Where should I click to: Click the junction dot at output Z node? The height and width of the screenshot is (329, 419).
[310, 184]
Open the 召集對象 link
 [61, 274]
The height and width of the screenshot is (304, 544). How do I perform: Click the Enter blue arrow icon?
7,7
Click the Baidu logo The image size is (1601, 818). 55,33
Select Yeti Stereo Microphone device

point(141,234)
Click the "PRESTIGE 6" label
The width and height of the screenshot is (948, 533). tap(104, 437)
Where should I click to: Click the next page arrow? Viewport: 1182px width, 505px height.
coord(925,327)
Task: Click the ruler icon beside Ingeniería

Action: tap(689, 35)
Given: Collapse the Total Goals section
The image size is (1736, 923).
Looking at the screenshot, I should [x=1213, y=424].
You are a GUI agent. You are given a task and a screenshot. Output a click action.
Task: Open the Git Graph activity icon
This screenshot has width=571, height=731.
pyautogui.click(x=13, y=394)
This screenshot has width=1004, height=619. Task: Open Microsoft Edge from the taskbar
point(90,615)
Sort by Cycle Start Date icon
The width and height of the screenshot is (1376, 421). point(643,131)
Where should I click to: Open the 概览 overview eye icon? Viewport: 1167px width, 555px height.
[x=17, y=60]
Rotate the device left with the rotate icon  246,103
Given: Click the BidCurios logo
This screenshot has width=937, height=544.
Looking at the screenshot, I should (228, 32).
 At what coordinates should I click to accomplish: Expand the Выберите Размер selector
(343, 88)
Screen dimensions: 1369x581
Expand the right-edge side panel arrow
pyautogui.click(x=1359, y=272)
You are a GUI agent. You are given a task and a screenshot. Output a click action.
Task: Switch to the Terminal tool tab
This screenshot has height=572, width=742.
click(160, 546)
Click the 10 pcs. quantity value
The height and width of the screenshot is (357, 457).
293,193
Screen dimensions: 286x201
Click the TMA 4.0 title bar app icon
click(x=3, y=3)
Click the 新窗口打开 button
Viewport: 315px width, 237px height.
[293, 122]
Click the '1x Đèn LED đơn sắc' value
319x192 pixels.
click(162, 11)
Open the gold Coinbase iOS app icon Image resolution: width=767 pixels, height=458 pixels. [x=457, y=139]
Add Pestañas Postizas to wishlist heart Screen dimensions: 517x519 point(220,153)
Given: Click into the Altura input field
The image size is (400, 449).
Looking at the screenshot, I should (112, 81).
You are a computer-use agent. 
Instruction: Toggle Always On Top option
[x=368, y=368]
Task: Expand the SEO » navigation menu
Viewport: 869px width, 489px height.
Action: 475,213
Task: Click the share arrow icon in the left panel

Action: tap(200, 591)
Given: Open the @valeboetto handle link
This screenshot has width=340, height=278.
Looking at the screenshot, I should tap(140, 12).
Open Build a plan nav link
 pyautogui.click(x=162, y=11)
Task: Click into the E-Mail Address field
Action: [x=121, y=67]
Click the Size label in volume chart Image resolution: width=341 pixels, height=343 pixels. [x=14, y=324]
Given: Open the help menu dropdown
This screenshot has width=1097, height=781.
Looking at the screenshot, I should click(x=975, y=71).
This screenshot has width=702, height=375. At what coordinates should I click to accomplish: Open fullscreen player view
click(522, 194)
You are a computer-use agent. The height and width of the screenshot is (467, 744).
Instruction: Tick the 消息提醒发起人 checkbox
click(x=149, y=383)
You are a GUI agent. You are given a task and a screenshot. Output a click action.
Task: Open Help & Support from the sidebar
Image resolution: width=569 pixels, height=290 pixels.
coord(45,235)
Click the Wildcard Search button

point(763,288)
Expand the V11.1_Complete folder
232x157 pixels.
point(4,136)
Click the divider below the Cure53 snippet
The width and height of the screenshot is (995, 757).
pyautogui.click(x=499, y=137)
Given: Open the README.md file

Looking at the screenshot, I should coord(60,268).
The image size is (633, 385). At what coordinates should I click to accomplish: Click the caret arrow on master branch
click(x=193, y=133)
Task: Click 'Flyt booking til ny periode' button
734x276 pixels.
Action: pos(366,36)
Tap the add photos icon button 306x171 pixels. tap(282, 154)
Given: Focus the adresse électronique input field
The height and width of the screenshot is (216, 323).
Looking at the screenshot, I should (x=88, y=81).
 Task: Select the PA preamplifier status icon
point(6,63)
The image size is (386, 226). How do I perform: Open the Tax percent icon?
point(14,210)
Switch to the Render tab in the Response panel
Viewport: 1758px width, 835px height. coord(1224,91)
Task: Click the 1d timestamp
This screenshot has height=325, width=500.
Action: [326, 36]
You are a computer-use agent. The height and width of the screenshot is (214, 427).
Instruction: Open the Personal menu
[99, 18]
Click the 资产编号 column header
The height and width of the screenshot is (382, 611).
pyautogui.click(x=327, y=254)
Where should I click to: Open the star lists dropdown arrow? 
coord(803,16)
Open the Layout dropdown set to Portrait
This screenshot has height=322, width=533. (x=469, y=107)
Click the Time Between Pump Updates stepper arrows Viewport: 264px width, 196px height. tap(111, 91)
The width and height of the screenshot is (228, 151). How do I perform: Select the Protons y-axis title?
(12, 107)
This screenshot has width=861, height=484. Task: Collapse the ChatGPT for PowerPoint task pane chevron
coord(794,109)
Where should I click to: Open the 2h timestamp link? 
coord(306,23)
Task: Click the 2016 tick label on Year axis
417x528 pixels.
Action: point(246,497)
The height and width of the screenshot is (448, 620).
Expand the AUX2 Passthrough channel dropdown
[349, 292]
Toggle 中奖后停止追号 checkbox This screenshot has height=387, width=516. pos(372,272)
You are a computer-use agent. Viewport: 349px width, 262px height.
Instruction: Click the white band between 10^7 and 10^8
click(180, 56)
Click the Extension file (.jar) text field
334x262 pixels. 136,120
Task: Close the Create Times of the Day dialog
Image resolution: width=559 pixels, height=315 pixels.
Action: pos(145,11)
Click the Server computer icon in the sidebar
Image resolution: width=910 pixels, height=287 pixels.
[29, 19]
────
→ Brief: Report, for the data above, every line in which the string "dimensions" appears.

→ Result of the task:
Screen dimensions: 1369x581
Screen dimensions: 286x201
Add Pestañas Postizas to wishlist heart Screen dimensions: 517x519 point(220,153)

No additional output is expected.